As the authors in “Meeting the Ancestors” asserted, “The truth is the Jews of medieval Germany settled there by invitation, were welcomed there when they came and were integrated into medieval German space—and all the while were a religious, and sometimes persecuted, other.” 

Before I finish, I need to point out that there are some deep and serious matters in studying genetic ancestry, and not just for Jews.

First, tracing ancestry or lineage of a person or group identifies who had ancestors in common possibly relationships among groups with common ancestors, which may have separated and sometimes later come back together. They are plausible statistical recreations of the past.  The variations in no way define character, intelligence, ethical values much less racial characteristics. 

I thought a lot about the importance of how we answer these questions   – genetic difference among people and groups cannot be ignored but misuse and misunderstanding to create a sense of cultural moral superiority and exclusion has led too often to tragedy.  

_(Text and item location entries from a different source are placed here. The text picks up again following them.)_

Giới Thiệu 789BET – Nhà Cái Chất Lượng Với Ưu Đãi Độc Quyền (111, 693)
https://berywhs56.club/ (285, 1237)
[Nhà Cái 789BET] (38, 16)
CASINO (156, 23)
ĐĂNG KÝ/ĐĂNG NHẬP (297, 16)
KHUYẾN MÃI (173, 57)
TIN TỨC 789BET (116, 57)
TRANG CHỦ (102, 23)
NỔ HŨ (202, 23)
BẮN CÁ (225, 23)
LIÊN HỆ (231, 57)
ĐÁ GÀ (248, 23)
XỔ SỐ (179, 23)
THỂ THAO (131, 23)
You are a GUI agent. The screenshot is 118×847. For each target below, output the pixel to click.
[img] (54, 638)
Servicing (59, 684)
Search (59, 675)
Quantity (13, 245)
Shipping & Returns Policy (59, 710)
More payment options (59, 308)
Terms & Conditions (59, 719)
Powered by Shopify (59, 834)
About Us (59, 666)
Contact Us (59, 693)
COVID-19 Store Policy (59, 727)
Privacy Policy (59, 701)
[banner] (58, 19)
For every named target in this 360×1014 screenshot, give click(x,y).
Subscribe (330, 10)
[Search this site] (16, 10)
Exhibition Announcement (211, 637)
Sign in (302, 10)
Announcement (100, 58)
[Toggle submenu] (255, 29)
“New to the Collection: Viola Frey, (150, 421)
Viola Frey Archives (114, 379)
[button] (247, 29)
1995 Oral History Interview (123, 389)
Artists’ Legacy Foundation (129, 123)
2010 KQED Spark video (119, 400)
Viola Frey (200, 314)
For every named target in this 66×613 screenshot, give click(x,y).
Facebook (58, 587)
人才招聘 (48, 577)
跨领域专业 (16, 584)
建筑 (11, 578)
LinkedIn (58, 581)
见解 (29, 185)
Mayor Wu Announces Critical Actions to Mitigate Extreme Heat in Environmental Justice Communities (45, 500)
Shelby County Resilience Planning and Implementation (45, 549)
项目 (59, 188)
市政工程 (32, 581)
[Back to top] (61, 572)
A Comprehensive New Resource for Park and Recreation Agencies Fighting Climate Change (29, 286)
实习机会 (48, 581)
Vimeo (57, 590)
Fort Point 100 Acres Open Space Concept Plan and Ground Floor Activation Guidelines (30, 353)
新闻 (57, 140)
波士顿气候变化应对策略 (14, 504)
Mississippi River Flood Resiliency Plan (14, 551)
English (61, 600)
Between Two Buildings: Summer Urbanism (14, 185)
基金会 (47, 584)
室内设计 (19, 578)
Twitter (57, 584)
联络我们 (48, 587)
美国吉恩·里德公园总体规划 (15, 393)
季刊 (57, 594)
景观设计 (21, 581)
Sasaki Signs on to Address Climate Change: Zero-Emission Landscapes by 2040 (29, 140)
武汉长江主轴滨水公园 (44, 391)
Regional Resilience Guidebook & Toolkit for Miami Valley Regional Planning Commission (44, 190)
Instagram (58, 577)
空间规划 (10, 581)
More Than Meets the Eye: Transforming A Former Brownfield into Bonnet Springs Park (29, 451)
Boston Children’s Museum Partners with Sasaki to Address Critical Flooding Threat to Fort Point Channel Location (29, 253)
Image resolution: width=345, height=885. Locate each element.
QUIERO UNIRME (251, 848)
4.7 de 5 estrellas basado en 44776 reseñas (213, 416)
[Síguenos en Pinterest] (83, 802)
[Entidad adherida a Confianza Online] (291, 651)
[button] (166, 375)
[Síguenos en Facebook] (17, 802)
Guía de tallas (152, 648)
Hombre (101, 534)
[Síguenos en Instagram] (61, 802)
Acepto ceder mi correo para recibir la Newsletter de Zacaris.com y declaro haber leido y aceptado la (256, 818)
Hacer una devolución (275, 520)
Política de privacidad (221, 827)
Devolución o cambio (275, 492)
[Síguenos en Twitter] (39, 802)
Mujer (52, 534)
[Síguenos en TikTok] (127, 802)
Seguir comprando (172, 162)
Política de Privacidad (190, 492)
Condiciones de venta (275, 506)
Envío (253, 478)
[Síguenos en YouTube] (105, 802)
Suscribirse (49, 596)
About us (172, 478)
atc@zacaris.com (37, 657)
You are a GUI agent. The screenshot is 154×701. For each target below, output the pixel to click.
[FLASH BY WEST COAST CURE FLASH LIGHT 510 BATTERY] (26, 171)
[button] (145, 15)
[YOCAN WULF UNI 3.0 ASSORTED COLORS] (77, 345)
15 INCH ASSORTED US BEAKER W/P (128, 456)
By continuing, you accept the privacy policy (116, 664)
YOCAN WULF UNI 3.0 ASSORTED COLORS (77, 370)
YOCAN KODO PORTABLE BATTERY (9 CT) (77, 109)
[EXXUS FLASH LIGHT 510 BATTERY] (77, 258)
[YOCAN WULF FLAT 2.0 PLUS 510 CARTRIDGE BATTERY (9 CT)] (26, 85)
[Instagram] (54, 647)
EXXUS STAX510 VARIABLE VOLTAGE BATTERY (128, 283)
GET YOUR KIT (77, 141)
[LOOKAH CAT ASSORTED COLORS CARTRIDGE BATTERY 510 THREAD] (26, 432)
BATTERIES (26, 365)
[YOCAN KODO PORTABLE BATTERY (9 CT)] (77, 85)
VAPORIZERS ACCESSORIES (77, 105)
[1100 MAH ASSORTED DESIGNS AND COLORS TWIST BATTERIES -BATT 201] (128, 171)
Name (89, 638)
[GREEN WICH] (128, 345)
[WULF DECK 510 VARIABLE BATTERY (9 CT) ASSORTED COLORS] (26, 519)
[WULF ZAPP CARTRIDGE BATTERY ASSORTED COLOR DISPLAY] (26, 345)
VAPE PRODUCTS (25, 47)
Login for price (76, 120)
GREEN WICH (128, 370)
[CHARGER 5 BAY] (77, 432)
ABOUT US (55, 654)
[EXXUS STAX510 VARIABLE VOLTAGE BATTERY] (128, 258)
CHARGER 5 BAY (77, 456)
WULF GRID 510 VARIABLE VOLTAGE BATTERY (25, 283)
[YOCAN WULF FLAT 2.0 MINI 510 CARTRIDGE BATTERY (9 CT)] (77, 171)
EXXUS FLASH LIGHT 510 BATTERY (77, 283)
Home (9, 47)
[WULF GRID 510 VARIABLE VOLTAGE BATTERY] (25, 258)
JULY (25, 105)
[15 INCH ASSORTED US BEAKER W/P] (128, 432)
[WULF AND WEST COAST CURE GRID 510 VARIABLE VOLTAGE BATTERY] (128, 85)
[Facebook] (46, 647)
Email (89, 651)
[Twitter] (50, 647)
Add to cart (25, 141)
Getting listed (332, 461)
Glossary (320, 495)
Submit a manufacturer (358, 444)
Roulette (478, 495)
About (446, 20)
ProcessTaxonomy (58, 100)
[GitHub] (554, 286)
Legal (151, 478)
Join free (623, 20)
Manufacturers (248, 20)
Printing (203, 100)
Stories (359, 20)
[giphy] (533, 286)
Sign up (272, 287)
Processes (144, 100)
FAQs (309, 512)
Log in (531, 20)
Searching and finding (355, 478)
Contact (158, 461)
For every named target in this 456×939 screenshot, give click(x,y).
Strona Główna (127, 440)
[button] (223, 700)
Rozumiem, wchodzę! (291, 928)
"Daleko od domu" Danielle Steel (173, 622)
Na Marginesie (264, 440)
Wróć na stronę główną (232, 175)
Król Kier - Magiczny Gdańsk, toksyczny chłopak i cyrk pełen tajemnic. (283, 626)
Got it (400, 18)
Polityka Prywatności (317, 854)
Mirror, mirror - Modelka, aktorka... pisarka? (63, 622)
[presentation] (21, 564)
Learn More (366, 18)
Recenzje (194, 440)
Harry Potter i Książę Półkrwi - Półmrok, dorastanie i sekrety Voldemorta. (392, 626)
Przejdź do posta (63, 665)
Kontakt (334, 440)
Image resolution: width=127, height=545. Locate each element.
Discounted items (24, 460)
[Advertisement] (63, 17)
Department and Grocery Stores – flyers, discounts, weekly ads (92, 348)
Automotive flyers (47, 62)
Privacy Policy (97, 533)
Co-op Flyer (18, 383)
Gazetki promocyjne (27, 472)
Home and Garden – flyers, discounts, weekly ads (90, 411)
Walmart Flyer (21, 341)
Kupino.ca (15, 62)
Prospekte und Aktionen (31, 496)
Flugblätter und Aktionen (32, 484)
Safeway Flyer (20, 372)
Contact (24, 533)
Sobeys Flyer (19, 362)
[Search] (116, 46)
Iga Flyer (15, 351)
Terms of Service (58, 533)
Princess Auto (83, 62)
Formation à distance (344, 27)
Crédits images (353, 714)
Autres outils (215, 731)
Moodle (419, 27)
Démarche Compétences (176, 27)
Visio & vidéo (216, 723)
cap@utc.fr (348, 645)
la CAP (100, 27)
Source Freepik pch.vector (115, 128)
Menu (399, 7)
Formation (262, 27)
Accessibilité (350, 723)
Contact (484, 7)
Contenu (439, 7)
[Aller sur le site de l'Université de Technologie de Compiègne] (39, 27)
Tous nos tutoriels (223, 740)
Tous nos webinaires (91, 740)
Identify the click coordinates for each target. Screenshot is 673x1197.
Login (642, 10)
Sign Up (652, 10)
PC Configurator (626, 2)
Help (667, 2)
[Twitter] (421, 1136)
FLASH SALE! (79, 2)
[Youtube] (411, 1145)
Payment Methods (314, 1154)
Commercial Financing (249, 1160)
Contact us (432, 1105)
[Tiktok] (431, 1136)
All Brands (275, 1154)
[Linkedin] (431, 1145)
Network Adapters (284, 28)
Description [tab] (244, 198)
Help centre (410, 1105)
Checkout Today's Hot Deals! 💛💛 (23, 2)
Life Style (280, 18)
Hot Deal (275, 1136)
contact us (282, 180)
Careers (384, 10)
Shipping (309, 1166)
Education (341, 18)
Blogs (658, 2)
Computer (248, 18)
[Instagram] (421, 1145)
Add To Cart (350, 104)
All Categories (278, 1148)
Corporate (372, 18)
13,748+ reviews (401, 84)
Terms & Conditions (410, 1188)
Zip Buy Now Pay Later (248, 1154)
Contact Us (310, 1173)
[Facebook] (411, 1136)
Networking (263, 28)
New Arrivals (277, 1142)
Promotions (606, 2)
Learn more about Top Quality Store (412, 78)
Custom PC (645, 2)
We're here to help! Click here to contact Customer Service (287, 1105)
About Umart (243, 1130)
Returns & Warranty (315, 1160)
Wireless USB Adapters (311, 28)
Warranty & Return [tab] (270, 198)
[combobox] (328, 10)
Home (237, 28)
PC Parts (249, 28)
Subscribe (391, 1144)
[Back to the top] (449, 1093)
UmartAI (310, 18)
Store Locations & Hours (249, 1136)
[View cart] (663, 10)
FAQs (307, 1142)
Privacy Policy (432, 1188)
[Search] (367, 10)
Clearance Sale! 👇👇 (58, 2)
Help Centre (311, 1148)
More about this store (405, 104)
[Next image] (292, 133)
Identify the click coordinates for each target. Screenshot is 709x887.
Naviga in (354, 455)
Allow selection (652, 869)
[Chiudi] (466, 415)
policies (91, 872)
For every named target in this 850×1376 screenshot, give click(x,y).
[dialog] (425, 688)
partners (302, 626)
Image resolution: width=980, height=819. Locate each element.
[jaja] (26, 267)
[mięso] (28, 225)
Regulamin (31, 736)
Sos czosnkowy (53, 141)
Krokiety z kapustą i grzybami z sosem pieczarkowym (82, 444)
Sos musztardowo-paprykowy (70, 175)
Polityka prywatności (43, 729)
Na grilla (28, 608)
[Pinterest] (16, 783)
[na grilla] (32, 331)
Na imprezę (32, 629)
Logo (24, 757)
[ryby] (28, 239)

On the other hand, studying Dr. David Reich’s Who We Are and How We Got Here can be a lot of fun. An example that I came across: 

“The Samaritans are a population historically well identified since at least the 4th century BCE and possibly before the Assyrian invasion 722.  They define themselves as the descendants of tribes of Ephraim and Manasseh. A 2004 study comparing  Y-DNA and DNA-mt  concludes that significant similarities exist between paternal lines of Jews and Samaritans, but the maternal lines are different.” Now with the Torah portion today this made perfect sense to me.    Ephraim and Manasseh inherited their Y chromosomes from Joseph that was shared with all the brothers but their mitochondrial DNA from their mother, the Egyptian Asenath rather than the sisters Leah and Rachael. So they had a different maternal ancestor not shared with the other tribes. How could the results be otherwise?

“All the myths we create, all the symbolism and stories we make are always rooted in something real— fragments of the past,” Kristin Armstrong-Oma professor of archaeology at the Museum of Archaeology, University of Stavanger, Norway.

And one day the bones of Joseph may be found and who can say what will be discovered?